The second incident occurred in the victim’s backyard. Defendant followed the victim
when she went outside to get some fresh air; the victim’s parents and brother remained in the
home. While sitting, defendant unzipped his pants, pulled out his penis, and put it into the
victim’s vagina while her “clothes” were halfway down. Defendant asked the victim how it felt;
the victim stated that it did not feel good. When defendant took his penis out of the victim, he
began to “play with it” with his hand.
The third incident occurred on July 5, 2017, in the victim’s bedroom, when the victim’s
parents were away at a convention. John asked defendant to check on the victim and the other
children while he was out of town. Iriash first encountered defendant that day when Iriash
arrived home at 4:00 p.m. or 5:00 p.m. Defendant was standing in the driveway on his cell
phone. Iriash and defendant went into the home, and defendant inquired as to the victim’s
whereabouts. Iriash and defendant went to the victim’s bedroom. The clothed victim was alone
in her bedroom laying in the bed with covers over her. Defendant went inside the bedroom while
Iriash remained in the doorway; defendant closed the door. Iriash left the victim and defendant
alone in the bedroom. While in the bedroom, defendant removed all of his clothing, and the
victim’s. Defendant then inserted his penis into the victim’s vagina.
II. UNAVAILABLE DECLARANT
Defendant argues that the trial court erred in finding that the victim was unavailable
under MRE 804 and in admitting her preliminary examination testimony at trial, thus, violating
his right of confrontation. This Court reviews de novo claims of constitutional error. People v
McPherson, 263 Mich App 124, 131; 687 NW2d 370 (2004).

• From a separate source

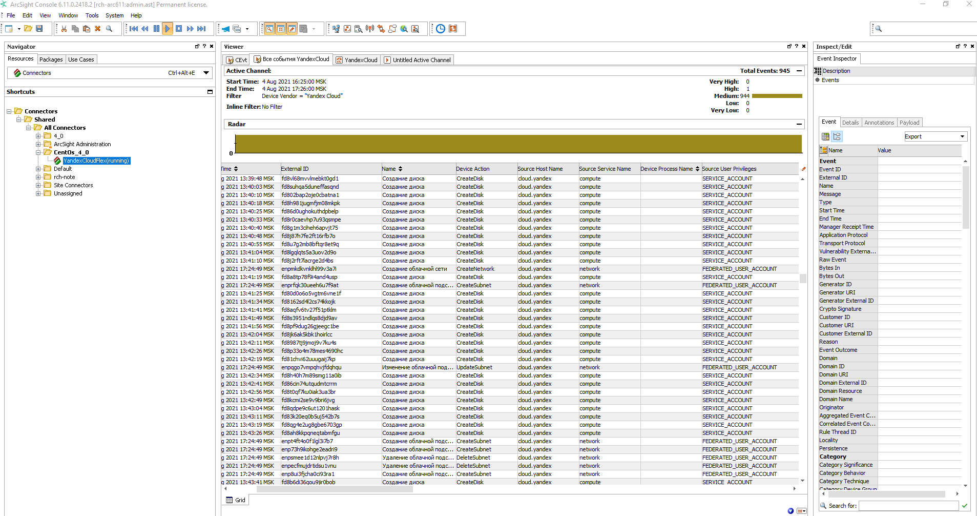
Task: Click the Save icon in the toolbar
Action: point(39,29)
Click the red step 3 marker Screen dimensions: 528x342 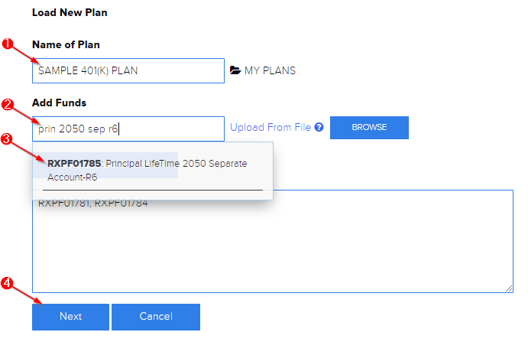pos(8,138)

In Crawford v Washington, 541 US 36, 68; 124 S Ct 1354; 158 L Ed 2d 177 (2004), the
Supreme Court held that the Confrontation Clause does not allow the admission of ex parte
“testimonial” statements. However, “[f]ormer testimony is admissible at trial under both MRE
804(b)(1) and the Confrontation Clause as long as the witness is unavailable for trial and was
subject to cross-examination during the prior testimony.” People v Garland, 286 Mich App 1, 7;
777 NW2d 732 (2009). Under MRE 804(a)(4), a witness is unavailable if the witness cannot
“testify at the hearing because of . . . then existing . . . mental illness or infirmity.” Because
“infirmity” is defined as “the quality or state of being infirm,” and “infirm” is defined as “feeble
or weak in body or health,” and “mental” is defined as “of or pertaining to the mind,” and “of,
pertaining to, or affected by a disorder of the mind,” when taken together “mental infirmity”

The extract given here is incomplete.